Unbestritten ist: Wenn Menschen, die nicht aus der Spreestadt kommen, die Schlagzeilen der vergangenen Monate und Jahre verfolgen, entstand bei dem einen oder anderen schon der Eindruck, Bautzen hat ein Problem mit Radikalen. Wie wird das in Ihren Reihen gesehen?

Torsten Wiegel: Es hat in der Vergangenheit und bis heute immer wieder extremistische Straftaten in Bautzen gegeben. Gleichzeitig gibt es Strukturen, die begünstigen, dass sich extremistische Personen beziehungsweise Gruppierungen für ihre Aktionen immer wieder Bautzen aussuchen. Darüber zu informieren und aufzuklären, dies andererseits aber nicht als alleinige Charakterisierung unserer Stadt stehen zu lassen, gehört zu den Zielen unserer Initiative. Gerade weil uns die Überzeugung eint, dass die Spreestadt durchaus ein solches Problem hat, wir uns damit aber nicht abfinden wollen, trägt unsere Gruppe den Namen „Bautzen gegen Extremismus“. 

Wie und wo kann die Initiative angreifen, damit Bautzen das Gesicht bekommt, das es verdient?

Maria Löcken-Hierl: Es ist uns ein wichtiges Anliegen, Bautzen nicht den radikalen Rändern zu überlassen. Wir wollen aus der Mitte der Bürgerschaft ein Zeichen für ein zivilisiertes Miteinander setzen, wollen vorleben, dass man trotz unterschiedlicher Auffassungen und Weltbilder zu gemeinsamem Handeln für unsere Stadt kommen kann. Wir müssen wieder lernen, echte Debatten zu führen und dabei auch andere Meinungen als die eigene auszuhalten.

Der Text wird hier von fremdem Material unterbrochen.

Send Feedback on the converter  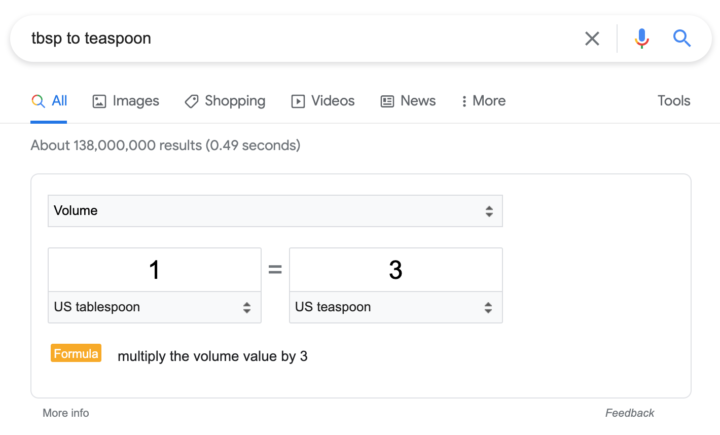[x=630, y=413]
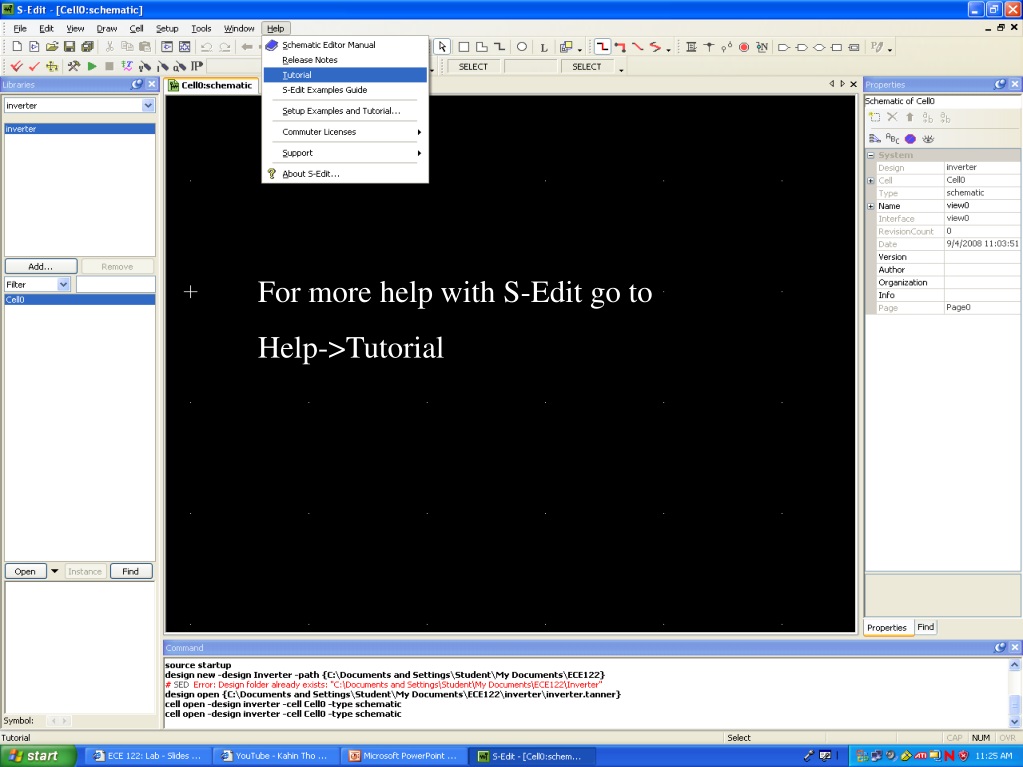Click the red solder point icon
Viewport: 1023px width, 767px height.
[744, 47]
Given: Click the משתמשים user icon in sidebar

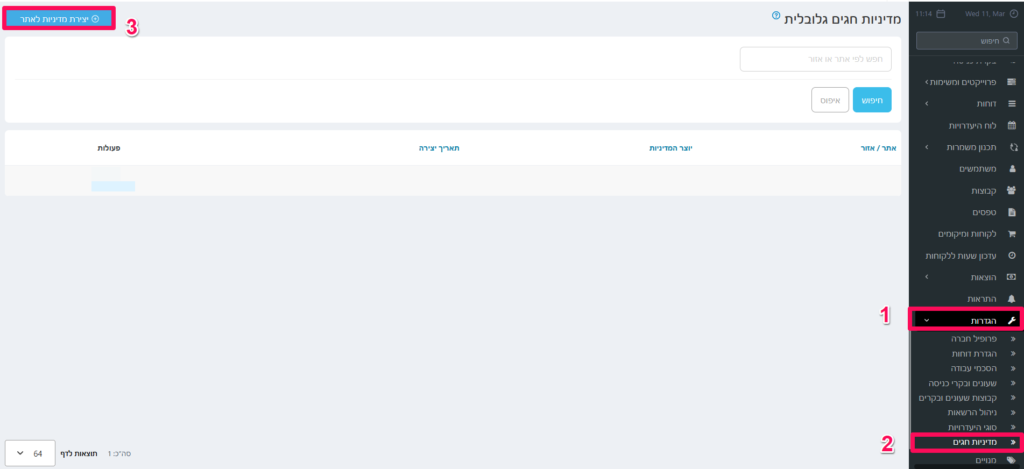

Woran wollen Sie am Ende den Erfolg Ihrer Initiative messen und welche Erwartungen haben Sie selbst an das Ergebnis Ihrer Projektarbeit?

Markus Gießler: Wir glauben, dass gerade in der heutigen Zeit die Thematiken „Radikalisierung und Extremismus“ genauer beleuchtet werden müssen. Wir leben in einer stark polarisierenden Gesellschaft. Dafür verantwortlich sind unter anderem veränderte Lebensbedingungen, aber auch internationale Entwicklungen in den Bereichen Politik, Wirtschaft, Umwelt und Migration. Es ist wichtiger denn je, für eine freiheitlich-demokratische Grundordnung einzutreten und gegen jede Form von Extremismus – sei es Reichsbürger, Rechtsextremisten, Linksextremisten oder religiöser Extremismus – aufzustehen und eine wehrhafte Demokratie zu sein. Ein Erfolg ist messbar an der Resonanz, die wir hier in Bautzen erreichen möchten. Dabei ist nicht unbedingt die Anzahl der Teilnehmer an unseren Themenabenden entscheidend, sondern das Niveau der Diskussionsbeiträge und die Bereitschaft, einander zuzuhören und zu tolerieren und jene zu erreichen, die sonst solche Veranstaltungen meiden würden.